近代铁路技术向中国的转移—以胶济铁路为例 [Modern Railway Technology Transfer to China: The Case of Kiaotsi Railway, 1898–1914]

Volume 10, Issue 2

In recent decades, a number of books and papers have been published on the history of the construction and operation of the Kiaotsi Railway (Jiaoji tielu 胶济铁路) and its impact on the economy and society of Shandong. A new monograph by Wang Bin, Modern Railway Technology Transfer to China: The Case of Kiaotsi Railway, 1898-1914, with its perspective on technology transfer and reference to German-language materials, is one of the latest examples of such fruitful research. The Kiaotsi Railway connects Qingdao (a harbor by Jiaozhou Bay) and Jinan (the capital of Shandong Province), traversing most of the province from east to west. The railway was built by the Germans from 1899 to 1904. The Shandong city of Gaomi, past which the Kiaotsi Railway runs, was the hometown of the Chinese novelist Mo Yan, who won the Nobel Prize for literature in October 2012. Mo's stories, said to merge folk tales, history, and the contemporary with magic realism, sometimes take place against the backdrop of the railway.
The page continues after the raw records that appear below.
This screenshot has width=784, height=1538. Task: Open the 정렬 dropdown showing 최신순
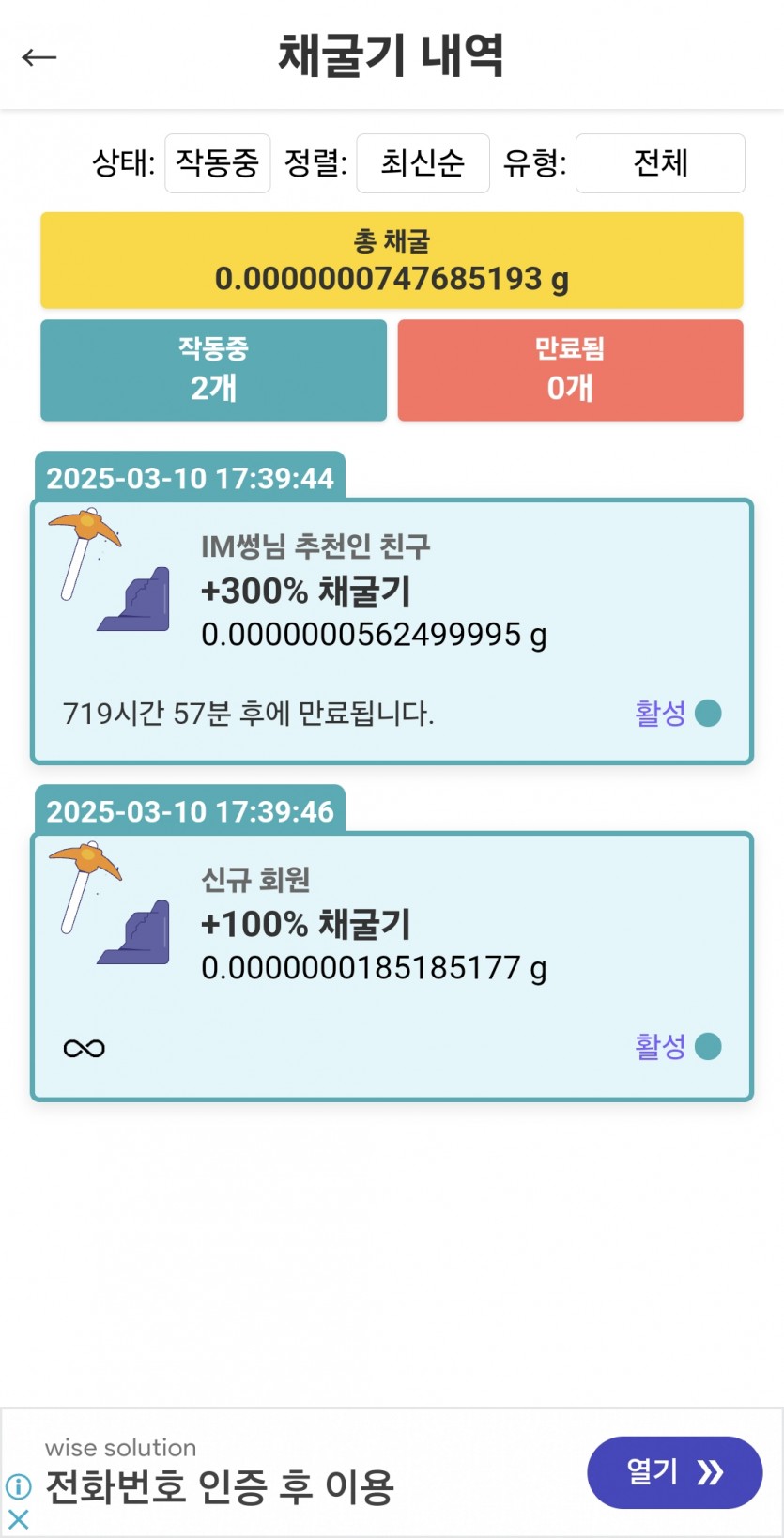point(423,163)
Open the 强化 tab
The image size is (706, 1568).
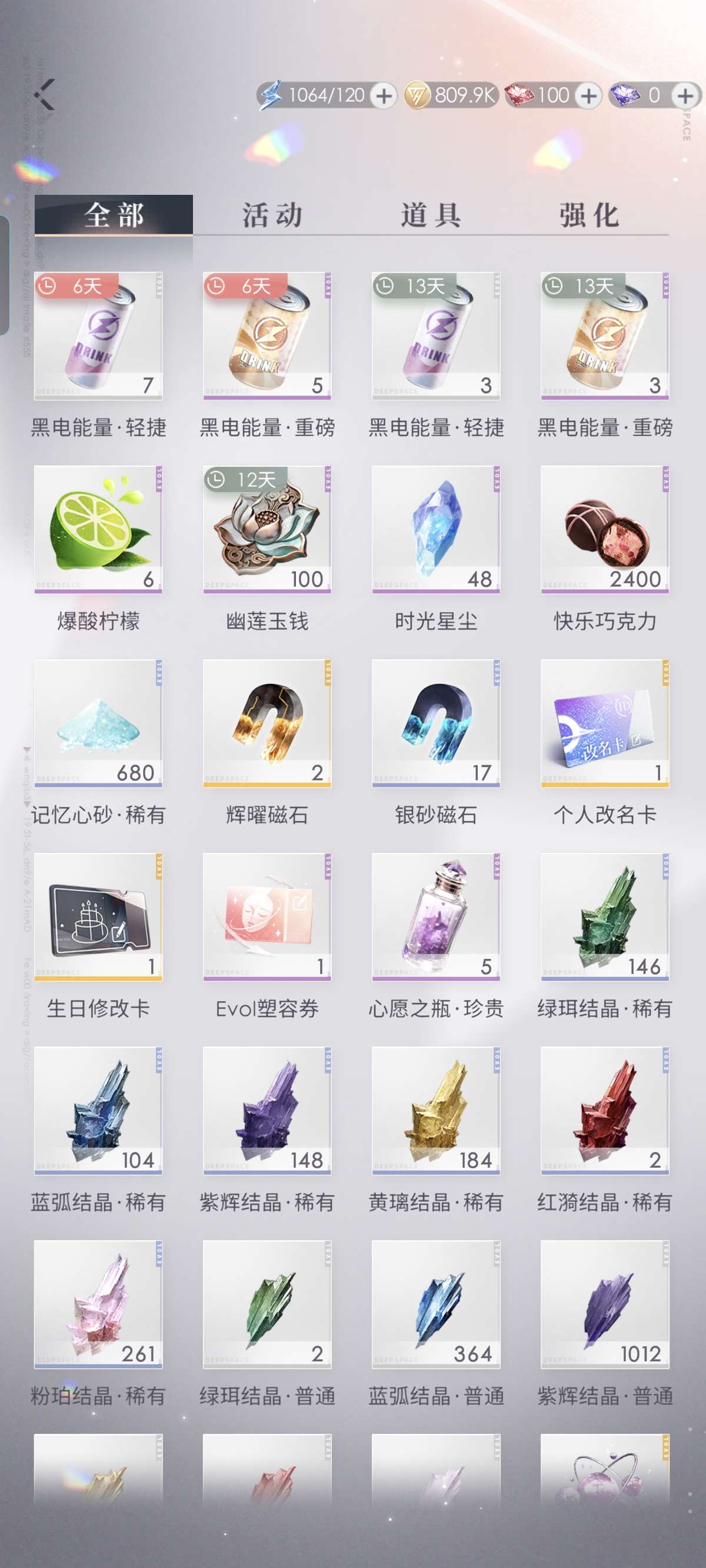[588, 215]
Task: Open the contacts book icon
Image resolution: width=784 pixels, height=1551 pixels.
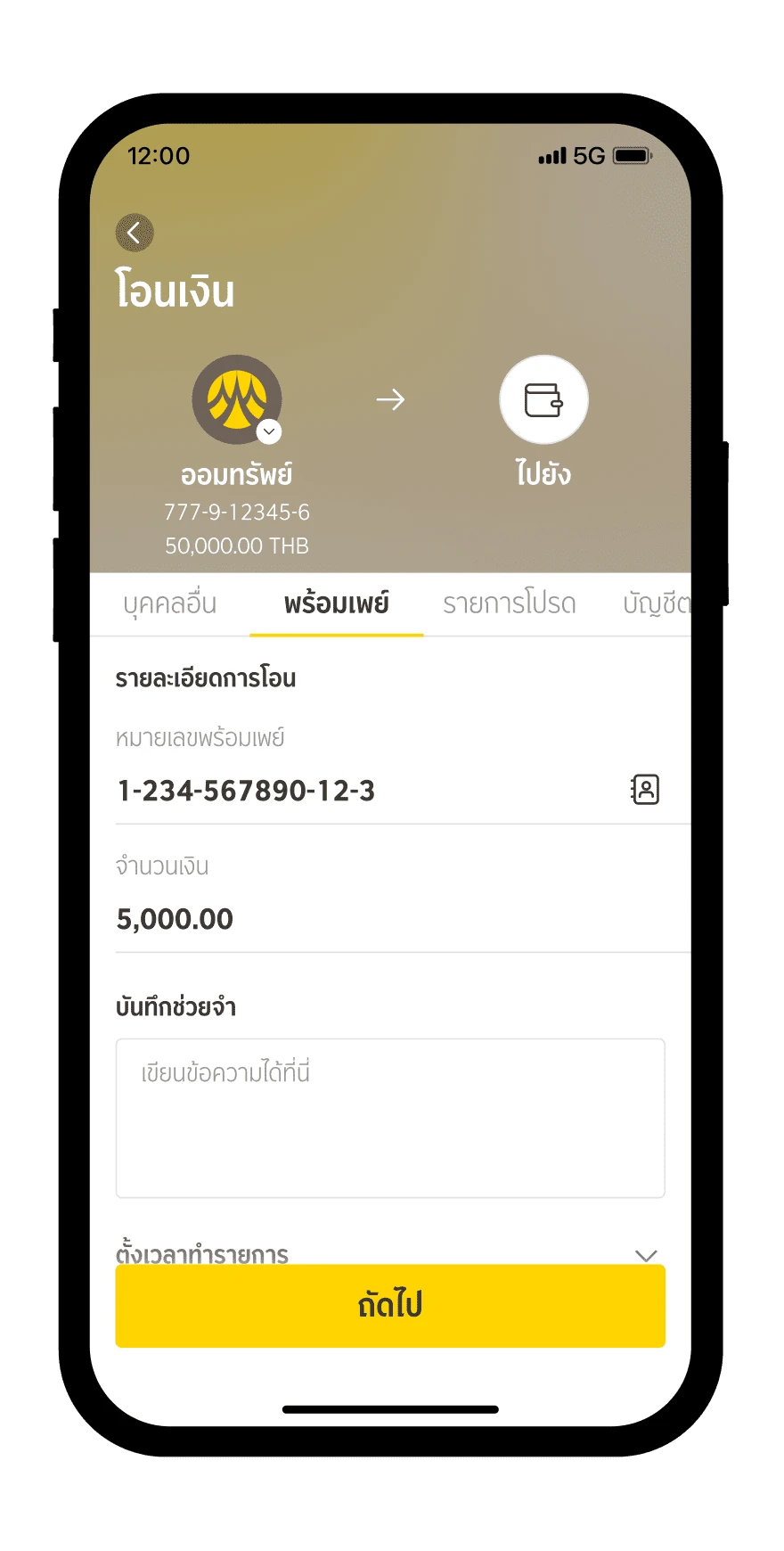Action: point(645,790)

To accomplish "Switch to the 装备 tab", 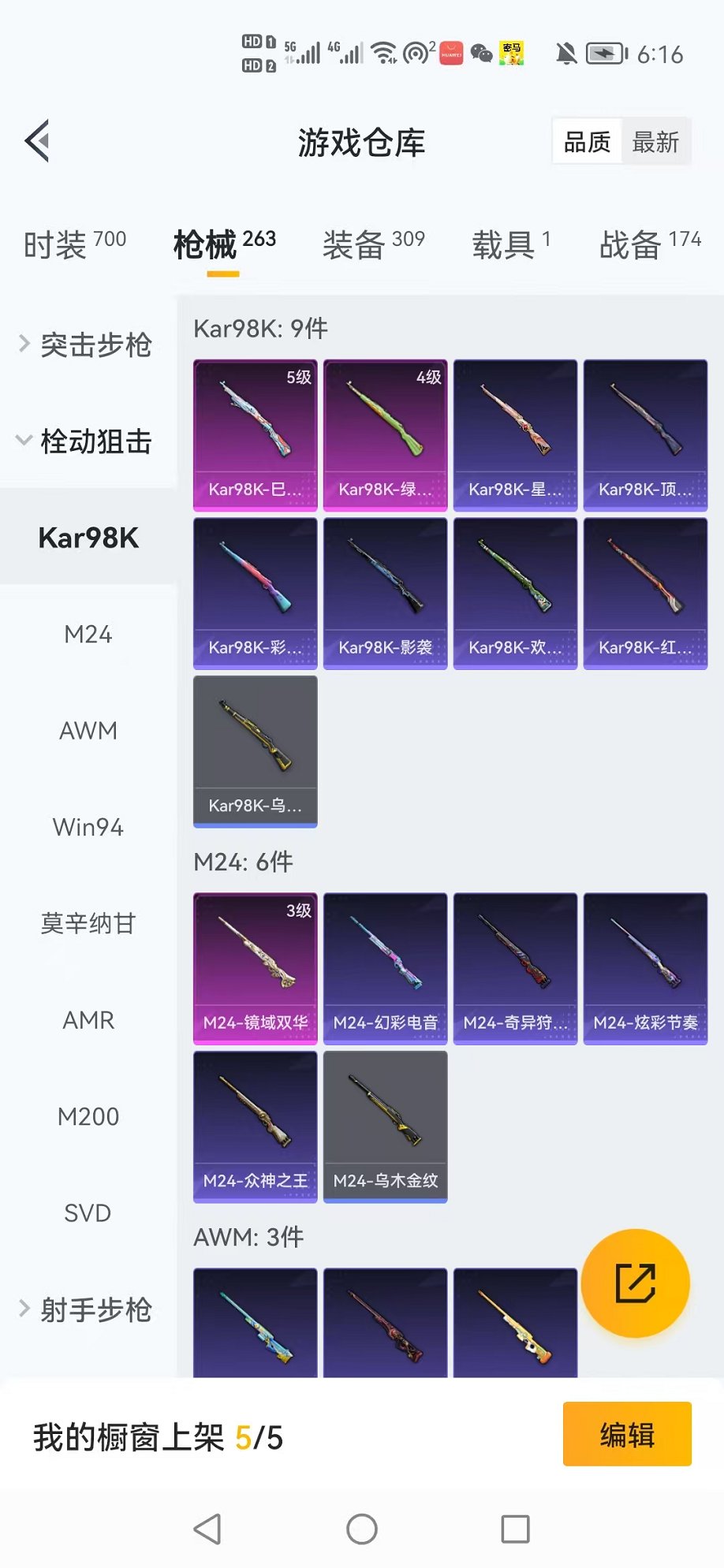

Why did the Germans choose to build a branch line in Shandong rather than a main line in the hinterland when they came to China? From a macroscopic perspective, Germany was a relative latecomer to the imperialist scramble for colonies across the globe in general, and in China in particular, and could therefore only develop in territories not yet encroached upon by Britain, France, America, Russia, and the other great powers of the time. From a microscopic perspective, the German navy desired to compete with Britain's Royal Navy for supremacy and to seek a suitable foothold on the coast in North China, where Qingdao was the ideal choice.